L’hétérosexualité est historicisée et culturellement orientée. Mais c’est certainement la dimension naturalisée de la complémentarité qui est structurante dans l’hétérosexualité, et qui nous rend incapables d’imaginer comment faire autrement. La complémentarité au sens de la différence, qui permet de tout expliquer et légitimer. Comment changer le rapport à la sphère intime ? Comment être en relation autrement ? On pourrait penser en termes de pluralité, comme on penserait la démocratie.

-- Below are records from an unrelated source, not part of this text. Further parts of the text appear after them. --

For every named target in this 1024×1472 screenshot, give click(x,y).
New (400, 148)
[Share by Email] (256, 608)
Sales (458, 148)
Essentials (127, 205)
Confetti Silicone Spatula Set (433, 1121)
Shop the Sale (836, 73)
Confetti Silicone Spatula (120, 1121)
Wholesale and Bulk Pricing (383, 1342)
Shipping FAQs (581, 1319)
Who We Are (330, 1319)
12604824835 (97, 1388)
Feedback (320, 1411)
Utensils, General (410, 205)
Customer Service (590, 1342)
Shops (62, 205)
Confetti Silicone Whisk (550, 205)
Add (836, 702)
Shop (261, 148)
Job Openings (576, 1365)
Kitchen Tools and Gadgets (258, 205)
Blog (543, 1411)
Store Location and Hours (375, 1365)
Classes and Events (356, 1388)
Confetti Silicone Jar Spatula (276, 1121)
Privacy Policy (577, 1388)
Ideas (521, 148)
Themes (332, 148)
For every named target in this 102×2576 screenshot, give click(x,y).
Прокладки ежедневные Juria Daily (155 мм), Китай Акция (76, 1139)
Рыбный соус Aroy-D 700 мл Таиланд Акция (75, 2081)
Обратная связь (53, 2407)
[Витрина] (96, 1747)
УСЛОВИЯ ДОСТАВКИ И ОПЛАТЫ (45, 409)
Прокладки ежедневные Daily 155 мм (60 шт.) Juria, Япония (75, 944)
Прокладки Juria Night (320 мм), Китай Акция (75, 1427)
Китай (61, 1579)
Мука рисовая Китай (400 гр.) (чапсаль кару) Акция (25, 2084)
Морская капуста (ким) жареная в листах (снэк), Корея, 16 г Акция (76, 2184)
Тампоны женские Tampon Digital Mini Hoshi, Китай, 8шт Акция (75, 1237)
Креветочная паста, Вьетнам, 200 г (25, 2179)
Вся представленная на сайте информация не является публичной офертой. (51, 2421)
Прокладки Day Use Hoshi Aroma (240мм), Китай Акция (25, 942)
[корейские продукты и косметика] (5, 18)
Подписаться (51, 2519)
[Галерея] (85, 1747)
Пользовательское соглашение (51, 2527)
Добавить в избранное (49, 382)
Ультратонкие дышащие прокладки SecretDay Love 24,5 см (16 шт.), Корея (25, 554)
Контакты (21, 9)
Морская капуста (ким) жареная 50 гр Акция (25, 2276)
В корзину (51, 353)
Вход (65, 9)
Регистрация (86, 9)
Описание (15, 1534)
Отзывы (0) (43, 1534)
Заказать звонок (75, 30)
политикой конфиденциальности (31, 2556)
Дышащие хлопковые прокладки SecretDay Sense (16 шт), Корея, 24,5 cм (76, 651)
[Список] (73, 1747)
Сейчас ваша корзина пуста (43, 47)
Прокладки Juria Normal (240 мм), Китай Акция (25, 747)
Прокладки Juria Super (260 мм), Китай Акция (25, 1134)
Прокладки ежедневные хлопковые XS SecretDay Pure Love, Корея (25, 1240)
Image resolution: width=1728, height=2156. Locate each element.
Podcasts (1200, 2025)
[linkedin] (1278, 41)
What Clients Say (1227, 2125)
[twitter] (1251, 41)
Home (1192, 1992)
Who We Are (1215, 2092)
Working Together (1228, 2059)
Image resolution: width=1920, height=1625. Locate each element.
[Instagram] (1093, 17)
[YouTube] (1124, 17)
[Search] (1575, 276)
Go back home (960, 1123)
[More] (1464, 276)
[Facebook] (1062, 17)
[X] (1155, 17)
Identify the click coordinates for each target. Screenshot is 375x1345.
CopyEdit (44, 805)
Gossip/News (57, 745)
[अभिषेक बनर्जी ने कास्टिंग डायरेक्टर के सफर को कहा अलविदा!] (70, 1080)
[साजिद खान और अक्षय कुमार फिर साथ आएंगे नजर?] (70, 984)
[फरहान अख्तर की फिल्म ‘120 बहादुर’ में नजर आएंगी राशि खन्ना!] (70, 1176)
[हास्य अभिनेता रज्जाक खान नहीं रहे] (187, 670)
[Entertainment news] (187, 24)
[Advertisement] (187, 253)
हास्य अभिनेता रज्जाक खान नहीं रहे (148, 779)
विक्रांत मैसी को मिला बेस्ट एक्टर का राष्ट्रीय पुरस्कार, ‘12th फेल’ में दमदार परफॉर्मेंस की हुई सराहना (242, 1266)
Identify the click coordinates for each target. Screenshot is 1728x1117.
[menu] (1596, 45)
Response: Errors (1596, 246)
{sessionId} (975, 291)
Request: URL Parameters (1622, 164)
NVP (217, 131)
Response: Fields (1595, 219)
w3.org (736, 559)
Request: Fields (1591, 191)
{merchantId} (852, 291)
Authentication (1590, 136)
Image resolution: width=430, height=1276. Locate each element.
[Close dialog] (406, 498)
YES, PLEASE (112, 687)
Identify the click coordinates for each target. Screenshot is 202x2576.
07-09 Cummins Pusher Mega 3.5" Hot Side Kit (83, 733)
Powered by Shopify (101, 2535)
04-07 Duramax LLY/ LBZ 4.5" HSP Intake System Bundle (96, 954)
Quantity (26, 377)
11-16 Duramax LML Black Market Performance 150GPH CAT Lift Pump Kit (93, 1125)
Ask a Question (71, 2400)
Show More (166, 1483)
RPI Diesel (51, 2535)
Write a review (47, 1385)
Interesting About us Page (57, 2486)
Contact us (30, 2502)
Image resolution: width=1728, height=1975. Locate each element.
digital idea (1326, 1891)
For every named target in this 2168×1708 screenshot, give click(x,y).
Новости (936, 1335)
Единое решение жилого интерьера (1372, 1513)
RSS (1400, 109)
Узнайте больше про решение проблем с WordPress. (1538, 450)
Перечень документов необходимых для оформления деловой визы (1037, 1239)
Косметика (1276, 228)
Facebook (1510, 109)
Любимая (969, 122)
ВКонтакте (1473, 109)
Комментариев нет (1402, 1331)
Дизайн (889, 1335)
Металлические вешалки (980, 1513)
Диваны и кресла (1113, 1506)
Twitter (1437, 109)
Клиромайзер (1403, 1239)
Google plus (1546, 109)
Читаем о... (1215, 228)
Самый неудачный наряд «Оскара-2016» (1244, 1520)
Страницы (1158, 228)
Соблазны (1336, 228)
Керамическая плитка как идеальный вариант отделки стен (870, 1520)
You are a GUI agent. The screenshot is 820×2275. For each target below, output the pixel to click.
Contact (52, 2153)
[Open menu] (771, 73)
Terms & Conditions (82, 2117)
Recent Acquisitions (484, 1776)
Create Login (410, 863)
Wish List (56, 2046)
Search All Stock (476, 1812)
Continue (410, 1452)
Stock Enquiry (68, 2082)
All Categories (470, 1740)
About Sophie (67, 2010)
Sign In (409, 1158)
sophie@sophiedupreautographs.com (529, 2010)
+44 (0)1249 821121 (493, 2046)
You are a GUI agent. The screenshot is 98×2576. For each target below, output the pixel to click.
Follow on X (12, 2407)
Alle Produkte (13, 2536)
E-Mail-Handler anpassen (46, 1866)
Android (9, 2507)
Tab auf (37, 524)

Et c’est là le rôle fondamental de l’éducation et de la socialisation.
Comment agir en solidarité féministe entre femmes hétéros, lesbiennes, bies, pans ¹¹, asexuelles… ?
L’intime est la dimension où on a le plus de difficultés à créer de la solidarité. Mais elle se crée si l’on dépasse le jugement des expériences de chacune. Il y a encore beaucoup d’incompréhensions, de préjugés ou de postures caricaturales, mais je pense qu’il y a aussi beaucoup de lieux de convergence : comment défaire la domination, la possession, comment penser la coresponsabilité relationnelle… On a besoin d’outils concrets, de plus de partage, de mise en commun de ce qui fonctionne ou pas, de conseils les conflits. Ça bénéficierait à tout le monde ! L’objectif n’est pas juste du développement personnel, c’est comment être meilleur·es en relation, plus bienveillant·es et plus solidaires, moins dominant·es pour permettre à chacun·e d’être plus aimé·e. •
Propos recueillis par Nora Bouazzouni
1. « La contrainte à l’hétérosexualité et l’existence lesbienne », Nouvelles Questions féministes, no 1, 1981
2. La Pensée straight, Éditions Amsterdam, 2007.
3. Love Your Enemy? The Debate Between Heterosexual Feminism and Political Lesbianism, pamphlet rédigé par The Leeds Revolutionary Feminists et publié en 1981 à Londres par Onlywomen Press.
4. Féministe radicale lesbienne, ses travaux portent notamment sur la théorie queer et l’industrie mode-beauté. Elle exprime par ailleurs, depuis la fin des années 1990, des positions ouvertement transphobes Anticlimax.
5. Lynne Segal, « Feminist Sexual Politics and the Heterosexual Predicament », dans New Sexual Agendas, Lynne Segal (dir.), Macmillan, 1997.
6. Écrivaine et traductrice française, elle a milité au MLF, signé le « manifeste des 343 » et cofondé, en 1977, la revue Questions féministes. En 1980, elle signe « Hétérosexualité et féminisme » dans le no 7 de la revue.
7. Figure de la phénoménologie queer, ses ouvrages portent aussi sur la critical race theory et le postcolonialisme. Elle a coécrit l’article « Les rabat-joie féministes (et autres sujets obstinés) » dans les Cahiers du Genre, no 53, 2012.
8. Denise Thompson, « Against the Dividing of Women: Lesbian Feminism and Heterosexuality », dans Heterosexuality. A Feminism and Psychology Reader, Sue Wilkinson et Celia Kitzinger (dirs.), SAGE Publications, 1993.
9. Autrice, en 2018, d’une thèse intitulée « Regards féministes sur l’hétérosexualité contemporaine occidentale. Essai sur le dispositif hétérosexuel et ses limites pour l’égalité et la liberté des femmes. »
10. L’Arraisonnement des femmes. Essais en anthropologie des sexes, Nicole-Claude Mathieu (dir.), Cahiers de l’Homme, 1985.
11. La pansexualité est l’attirance pour d’autres personnes quelle que soit leur expression de genre.